NAMA Sinovac boleh jadi tidak setenar Sinopharm dalam tataran penelitian dan pengembangan vaksin yang menjadi solusi dalam mengatasi pandemi Covid-19. Padahal, keduanya menggunakan metode yang sama.
Baik vaksin Sinovac maupun Sinopharm, cara kerjanya sama-sama melemahkan virus (inaktif) yang kemudian partikelnya dipakai untuk membangkitkan imun tubuh. Tujuannya adalah agar sistem kekebalan tubuh penerima vaksin bisa mengenali virus penyebab Covid-19, tanpa harus menghadapi risiko infeksi serius.

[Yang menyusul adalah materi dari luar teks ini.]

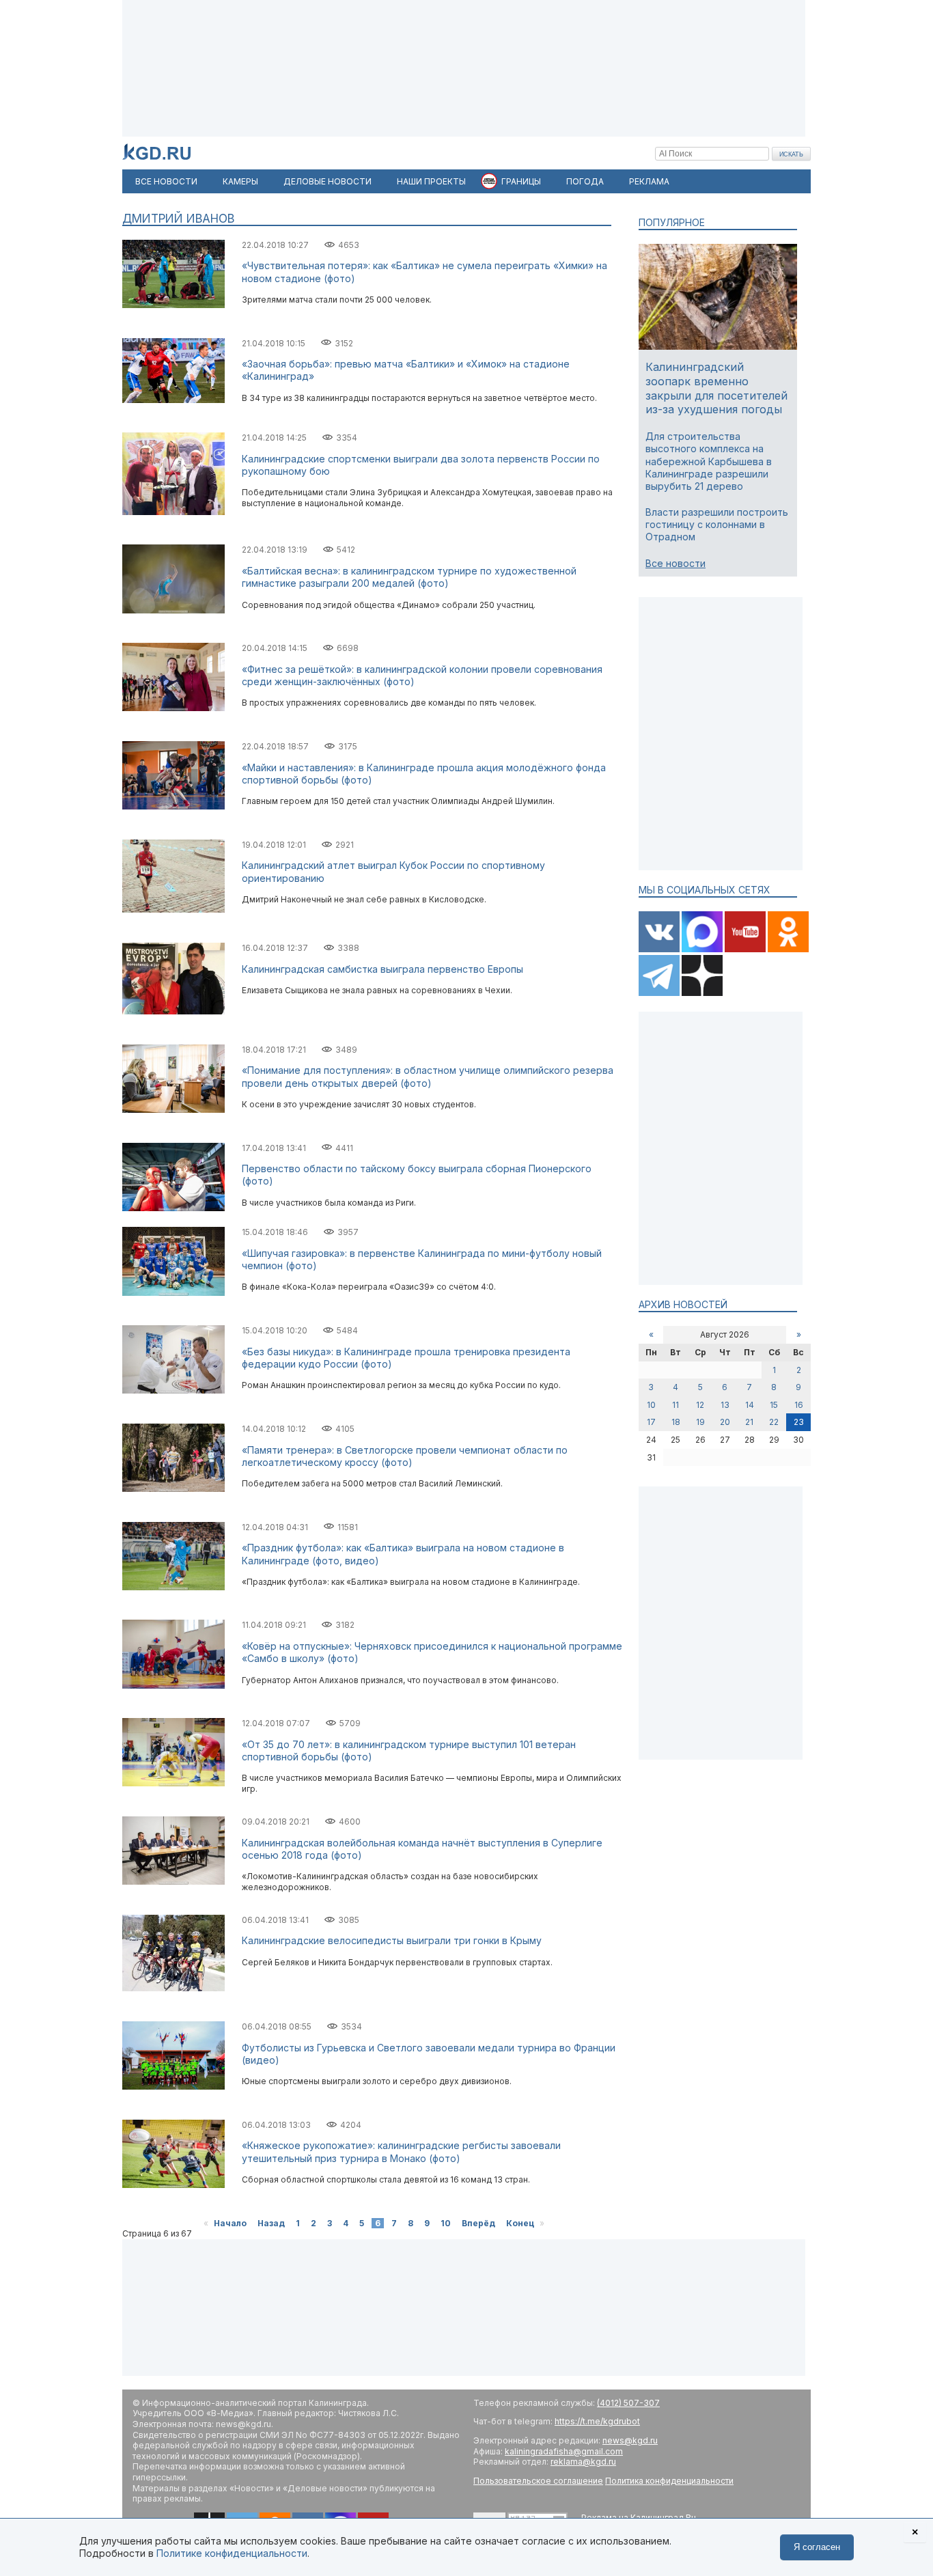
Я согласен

Sinovac Biotech Ltd masih berada di bawah bayang-bayang kemasyhuran Sinopharm Group Co Ltd. Apalagi Sinopharm yang berbadan hukum BUMN itu telah mengantongi izin edar vaksin secara terbatas dari otoritas obat-obatan China per 30 Desember 2020 setelah dinyatakan aman dengan tingkat efikasi (efektivitas) yang mencapai 79,34 persen.
Dominasi Sinopharm pun sejak saat itu makin meluas di wilayah China, daratan berpenduduk 1,4 miliar jiwa itu. Apalagi sebelum izin keluar, raksasa farmasi Tiongkok itu telah melakukan simulasi distribusi ke 31 provinsi di negeri tirai bambu.
Penggunaan vaksin corona Sinopharm di beberapa kota besar di China pun masif, meskipun secara terbatas hanya pada sembilan kelompok masyarakat berisiko tinggi. Beberapa kelompok berisiko tinggi itu antara lain petugas inspeksi barang beku impor bea cukai, operator transportasi publik, serta warga setempat yang hendak bepergian ke luar negeri untuk tujuan bekerja atau belajar.
Setelah mendapatkan kepercayaan luas di China, Sinopharm yang memiliki dua laboratorium biosecurity di Wuhan dan Beijing itu kemudian berupaya meningkatkan kapasitas produksinya dari 12 juta dosis menjadi 1 miliar dosis dalam satu tahun.
Sementara, Sinovac masih belum mengantongi izin edar di China (setidaknya sampai tulisan ini diturunkan), karena harus menunggu hasil uji klinis tahap ketiga di Brasil, Turki, dan Indonesia. Walau begitu Sinovac juga telah digunakan secara terbatas untuk keperluan darurat di tiga kota di Provinsi Zhejiang, yakni Yiwu, Jiaxing, dan Shaoxing.